Using the records below, write out again exactly the lines that begin at the line containing "Ugk (54, 1230)" and end at the line containing "Zdolność kredytowa (414, 1612)", and no other lines.

-- EXTRACTED ENTRIES follows --

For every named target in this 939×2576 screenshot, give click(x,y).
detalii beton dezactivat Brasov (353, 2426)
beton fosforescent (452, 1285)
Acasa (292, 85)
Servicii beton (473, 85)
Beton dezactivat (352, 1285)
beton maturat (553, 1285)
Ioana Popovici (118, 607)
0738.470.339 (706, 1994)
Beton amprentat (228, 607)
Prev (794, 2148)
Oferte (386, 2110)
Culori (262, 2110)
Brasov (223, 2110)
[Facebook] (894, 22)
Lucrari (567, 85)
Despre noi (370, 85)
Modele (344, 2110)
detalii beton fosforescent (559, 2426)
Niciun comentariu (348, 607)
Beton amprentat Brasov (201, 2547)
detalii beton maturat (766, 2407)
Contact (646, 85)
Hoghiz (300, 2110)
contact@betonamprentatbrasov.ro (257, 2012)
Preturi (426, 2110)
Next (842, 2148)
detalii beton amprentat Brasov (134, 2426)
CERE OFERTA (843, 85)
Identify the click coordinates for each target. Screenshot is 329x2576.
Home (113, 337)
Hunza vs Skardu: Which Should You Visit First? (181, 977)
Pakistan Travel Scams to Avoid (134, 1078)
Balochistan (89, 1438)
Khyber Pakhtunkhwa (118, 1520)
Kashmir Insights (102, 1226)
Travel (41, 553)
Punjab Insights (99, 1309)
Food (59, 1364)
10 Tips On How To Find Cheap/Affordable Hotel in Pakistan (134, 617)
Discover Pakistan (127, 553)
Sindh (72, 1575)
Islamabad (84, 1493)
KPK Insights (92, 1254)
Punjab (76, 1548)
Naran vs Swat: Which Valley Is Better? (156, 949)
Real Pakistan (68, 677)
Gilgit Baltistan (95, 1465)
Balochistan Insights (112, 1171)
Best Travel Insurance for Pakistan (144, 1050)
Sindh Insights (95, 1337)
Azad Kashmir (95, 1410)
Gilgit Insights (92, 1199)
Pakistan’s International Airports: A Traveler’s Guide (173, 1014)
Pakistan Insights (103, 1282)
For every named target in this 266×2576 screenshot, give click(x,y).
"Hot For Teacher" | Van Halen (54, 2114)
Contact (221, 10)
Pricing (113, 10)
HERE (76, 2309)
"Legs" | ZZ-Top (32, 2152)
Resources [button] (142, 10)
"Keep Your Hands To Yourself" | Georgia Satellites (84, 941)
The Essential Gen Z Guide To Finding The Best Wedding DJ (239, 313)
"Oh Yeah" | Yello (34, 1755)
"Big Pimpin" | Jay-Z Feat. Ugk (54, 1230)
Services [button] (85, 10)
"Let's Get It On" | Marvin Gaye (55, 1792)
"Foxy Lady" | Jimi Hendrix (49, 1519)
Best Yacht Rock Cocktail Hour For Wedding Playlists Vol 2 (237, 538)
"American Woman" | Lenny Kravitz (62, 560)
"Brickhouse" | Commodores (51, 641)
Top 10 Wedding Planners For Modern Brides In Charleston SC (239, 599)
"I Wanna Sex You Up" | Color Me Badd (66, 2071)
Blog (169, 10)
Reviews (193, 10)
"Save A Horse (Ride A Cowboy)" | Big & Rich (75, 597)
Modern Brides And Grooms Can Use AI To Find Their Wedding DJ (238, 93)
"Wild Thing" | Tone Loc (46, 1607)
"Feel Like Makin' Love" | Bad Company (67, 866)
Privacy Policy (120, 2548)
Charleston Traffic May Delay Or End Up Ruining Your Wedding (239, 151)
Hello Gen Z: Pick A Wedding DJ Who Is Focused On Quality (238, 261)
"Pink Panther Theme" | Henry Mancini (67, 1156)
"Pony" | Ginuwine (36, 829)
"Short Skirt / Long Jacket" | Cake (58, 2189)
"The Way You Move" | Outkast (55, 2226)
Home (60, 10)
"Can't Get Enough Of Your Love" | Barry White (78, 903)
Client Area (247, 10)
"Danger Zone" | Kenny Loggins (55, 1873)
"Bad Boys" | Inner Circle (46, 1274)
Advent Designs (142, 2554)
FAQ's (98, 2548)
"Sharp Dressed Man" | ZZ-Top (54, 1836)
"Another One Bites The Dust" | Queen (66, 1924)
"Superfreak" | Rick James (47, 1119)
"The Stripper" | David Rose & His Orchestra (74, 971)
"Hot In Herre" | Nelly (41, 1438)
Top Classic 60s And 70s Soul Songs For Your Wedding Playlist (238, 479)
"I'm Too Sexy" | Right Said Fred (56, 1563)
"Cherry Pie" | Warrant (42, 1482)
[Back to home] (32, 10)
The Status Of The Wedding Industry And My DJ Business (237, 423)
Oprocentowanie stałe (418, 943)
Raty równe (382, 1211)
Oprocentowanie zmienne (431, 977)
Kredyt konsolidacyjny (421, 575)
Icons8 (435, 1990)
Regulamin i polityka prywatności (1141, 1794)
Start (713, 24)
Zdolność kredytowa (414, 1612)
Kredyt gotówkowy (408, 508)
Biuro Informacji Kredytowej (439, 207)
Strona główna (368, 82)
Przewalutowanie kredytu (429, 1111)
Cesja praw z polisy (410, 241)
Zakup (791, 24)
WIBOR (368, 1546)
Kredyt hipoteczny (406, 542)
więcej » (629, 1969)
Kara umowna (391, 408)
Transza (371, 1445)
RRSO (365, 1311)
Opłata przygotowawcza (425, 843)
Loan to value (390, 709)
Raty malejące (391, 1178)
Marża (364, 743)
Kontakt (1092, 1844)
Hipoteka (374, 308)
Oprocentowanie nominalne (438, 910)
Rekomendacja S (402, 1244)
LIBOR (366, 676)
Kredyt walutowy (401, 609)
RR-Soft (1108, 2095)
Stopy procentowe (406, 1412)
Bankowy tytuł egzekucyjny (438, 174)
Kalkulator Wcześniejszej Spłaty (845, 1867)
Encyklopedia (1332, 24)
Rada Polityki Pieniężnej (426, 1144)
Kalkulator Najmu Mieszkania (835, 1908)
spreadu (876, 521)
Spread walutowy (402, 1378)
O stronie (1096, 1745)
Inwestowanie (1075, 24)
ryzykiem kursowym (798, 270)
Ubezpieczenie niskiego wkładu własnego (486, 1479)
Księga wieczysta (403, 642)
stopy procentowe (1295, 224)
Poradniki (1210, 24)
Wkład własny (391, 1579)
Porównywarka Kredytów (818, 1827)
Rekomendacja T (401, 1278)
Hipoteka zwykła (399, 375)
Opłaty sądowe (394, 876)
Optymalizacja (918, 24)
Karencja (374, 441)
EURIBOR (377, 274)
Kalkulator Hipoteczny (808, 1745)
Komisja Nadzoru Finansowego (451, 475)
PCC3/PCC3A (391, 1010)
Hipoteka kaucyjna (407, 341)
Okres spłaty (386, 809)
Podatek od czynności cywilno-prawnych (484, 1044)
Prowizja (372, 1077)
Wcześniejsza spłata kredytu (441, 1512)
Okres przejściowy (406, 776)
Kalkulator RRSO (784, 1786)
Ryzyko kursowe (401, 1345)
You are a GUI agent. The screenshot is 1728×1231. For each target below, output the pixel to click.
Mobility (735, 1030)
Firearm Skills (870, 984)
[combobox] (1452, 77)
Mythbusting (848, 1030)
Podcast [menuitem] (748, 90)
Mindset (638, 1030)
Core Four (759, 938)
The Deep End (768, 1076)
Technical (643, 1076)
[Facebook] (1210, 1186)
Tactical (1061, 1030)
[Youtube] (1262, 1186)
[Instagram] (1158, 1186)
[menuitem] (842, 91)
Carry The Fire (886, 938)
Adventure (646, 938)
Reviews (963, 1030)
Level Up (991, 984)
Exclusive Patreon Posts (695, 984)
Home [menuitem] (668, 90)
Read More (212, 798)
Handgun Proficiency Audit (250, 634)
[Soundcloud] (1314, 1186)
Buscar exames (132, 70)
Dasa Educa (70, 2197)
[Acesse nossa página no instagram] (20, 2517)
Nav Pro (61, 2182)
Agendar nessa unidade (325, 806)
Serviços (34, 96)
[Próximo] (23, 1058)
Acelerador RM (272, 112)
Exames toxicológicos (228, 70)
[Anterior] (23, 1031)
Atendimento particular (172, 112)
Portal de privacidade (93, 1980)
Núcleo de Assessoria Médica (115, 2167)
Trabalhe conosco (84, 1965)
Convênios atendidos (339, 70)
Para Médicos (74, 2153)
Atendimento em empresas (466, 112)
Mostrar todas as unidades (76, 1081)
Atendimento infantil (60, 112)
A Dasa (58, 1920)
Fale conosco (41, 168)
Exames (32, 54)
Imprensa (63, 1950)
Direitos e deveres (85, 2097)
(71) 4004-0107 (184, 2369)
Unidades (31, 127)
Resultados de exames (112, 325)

-- EXTRACTED ENTRIES concluded --

FINISHED TASK:
"Big Pimpin" | Jay-Z Feat. Ugk (54, 1230)
Services [button] (85, 10)
"Let's Get It On" | Marvin Gaye (55, 1792)
"Foxy Lady" | Jimi Hendrix (49, 1519)
Best Yacht Rock Cocktail Hour For Wedding Playlists Vol 2 (237, 538)
"American Woman" | Lenny Kravitz (62, 560)
"Brickhouse" | Commodores (51, 641)
Top 10 Wedding Planners For Modern Brides In Charleston SC (239, 599)
"I Wanna Sex You Up" | Color Me Badd (66, 2071)
Blog (169, 10)
Reviews (193, 10)
"Save A Horse (Ride A Cowboy)" | Big & Rich (75, 597)
Modern Brides And Grooms Can Use AI To Find Their Wedding DJ (238, 93)
"Wild Thing" | Tone Loc (46, 1607)
"Feel Like Makin' Love" | Bad Company (67, 866)
Privacy Policy (120, 2548)
Charleston Traffic May Delay Or End Up Ruining Your Wedding (239, 151)
Hello Gen Z: Pick A Wedding DJ Who Is Focused On Quality (238, 261)
"Pink Panther Theme" | Henry Mancini (67, 1156)
"Pony" | Ginuwine (36, 829)
"Short Skirt / Long Jacket" | Cake (58, 2189)
"The Way You Move" | Outkast (55, 2226)
Home (60, 10)
"Can't Get Enough Of Your Love" | Barry White (78, 903)
Client Area (247, 10)
"Danger Zone" | Kenny Loggins (55, 1873)
"Bad Boys" | Inner Circle (46, 1274)
Advent Designs (142, 2554)
FAQ's (98, 2548)
"Sharp Dressed Man" | ZZ-Top (54, 1836)
"Another One Bites The Dust" | Queen (66, 1924)
"Superfreak" | Rick James (47, 1119)
"The Stripper" | David Rose & His Orchestra (74, 971)
"Hot In Herre" | Nelly (41, 1438)
Top Classic 60s And 70s Soul Songs For Your Wedding Playlist (238, 479)
"I'm Too Sexy" | Right Said Fred (56, 1563)
"Cherry Pie" | Warrant (42, 1482)
[Back to home] (32, 10)
The Status Of The Wedding Industry And My DJ Business (237, 423)
Oprocentowanie stałe (418, 943)
Raty równe (382, 1211)
Oprocentowanie zmienne (431, 977)
Kredyt konsolidacyjny (421, 575)
Icons8 (435, 1990)
Regulamin i polityka prywatności (1141, 1794)
Start (713, 24)
Zdolność kredytowa (414, 1612)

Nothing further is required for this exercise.